Source data Start Marker

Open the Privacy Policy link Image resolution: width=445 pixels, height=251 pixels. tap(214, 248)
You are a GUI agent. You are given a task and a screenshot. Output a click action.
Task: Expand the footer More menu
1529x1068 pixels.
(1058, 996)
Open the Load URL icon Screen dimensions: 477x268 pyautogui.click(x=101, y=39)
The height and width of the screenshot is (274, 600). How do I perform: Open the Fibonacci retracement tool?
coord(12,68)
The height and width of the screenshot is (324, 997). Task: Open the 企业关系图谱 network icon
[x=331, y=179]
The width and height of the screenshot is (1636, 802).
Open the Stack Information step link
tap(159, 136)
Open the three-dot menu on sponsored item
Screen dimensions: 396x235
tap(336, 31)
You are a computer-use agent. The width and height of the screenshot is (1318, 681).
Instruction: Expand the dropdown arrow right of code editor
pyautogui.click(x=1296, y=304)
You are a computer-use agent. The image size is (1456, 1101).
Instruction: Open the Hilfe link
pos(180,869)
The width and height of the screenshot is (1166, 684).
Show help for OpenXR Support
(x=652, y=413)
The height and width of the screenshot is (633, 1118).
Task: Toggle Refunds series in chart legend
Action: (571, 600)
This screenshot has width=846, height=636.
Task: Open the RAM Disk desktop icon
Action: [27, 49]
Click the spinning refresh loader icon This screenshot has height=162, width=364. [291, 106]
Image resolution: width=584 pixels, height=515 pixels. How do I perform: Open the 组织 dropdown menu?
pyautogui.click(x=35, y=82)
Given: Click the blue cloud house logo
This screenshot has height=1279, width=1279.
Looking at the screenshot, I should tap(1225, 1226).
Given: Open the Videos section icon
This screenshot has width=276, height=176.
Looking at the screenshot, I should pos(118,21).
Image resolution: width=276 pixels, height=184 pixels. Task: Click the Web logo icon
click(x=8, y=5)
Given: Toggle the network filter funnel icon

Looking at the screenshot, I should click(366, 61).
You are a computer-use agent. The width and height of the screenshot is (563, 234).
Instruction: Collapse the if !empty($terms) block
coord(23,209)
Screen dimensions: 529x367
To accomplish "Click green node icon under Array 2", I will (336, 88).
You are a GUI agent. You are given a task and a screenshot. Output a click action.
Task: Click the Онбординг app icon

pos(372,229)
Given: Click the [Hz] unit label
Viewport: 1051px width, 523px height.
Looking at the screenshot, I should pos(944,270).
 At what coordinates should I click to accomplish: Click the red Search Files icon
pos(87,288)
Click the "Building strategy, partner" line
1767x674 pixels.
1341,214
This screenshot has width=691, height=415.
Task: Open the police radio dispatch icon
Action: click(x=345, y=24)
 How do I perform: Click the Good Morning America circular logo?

Source data End Marker

== Prompt ==
Could you copy exactly the lines from the first line of the records above through the line containing "The width and height of the screenshot is (1166, 684).", both included, and nothing else?

== Task solution ==
Open the Privacy Policy link Image resolution: width=445 pixels, height=251 pixels. tap(214, 248)
You are a GUI agent. You are given a task and a screenshot. Output a click action.
Task: Expand the footer More menu
1529x1068 pixels.
(1058, 996)
Open the Load URL icon Screen dimensions: 477x268 pyautogui.click(x=101, y=39)
The height and width of the screenshot is (274, 600). How do I perform: Open the Fibonacci retracement tool?
coord(12,68)
The height and width of the screenshot is (324, 997). Task: Open the 企业关系图谱 network icon
[x=331, y=179]
The width and height of the screenshot is (1636, 802).
Open the Stack Information step link
tap(159, 136)
Open the three-dot menu on sponsored item
Screen dimensions: 396x235
tap(336, 31)
You are a computer-use agent. The width and height of the screenshot is (1318, 681).
Instruction: Expand the dropdown arrow right of code editor
pyautogui.click(x=1296, y=304)
You are a computer-use agent. The image size is (1456, 1101).
Instruction: Open the Hilfe link
pos(180,869)
The width and height of the screenshot is (1166, 684).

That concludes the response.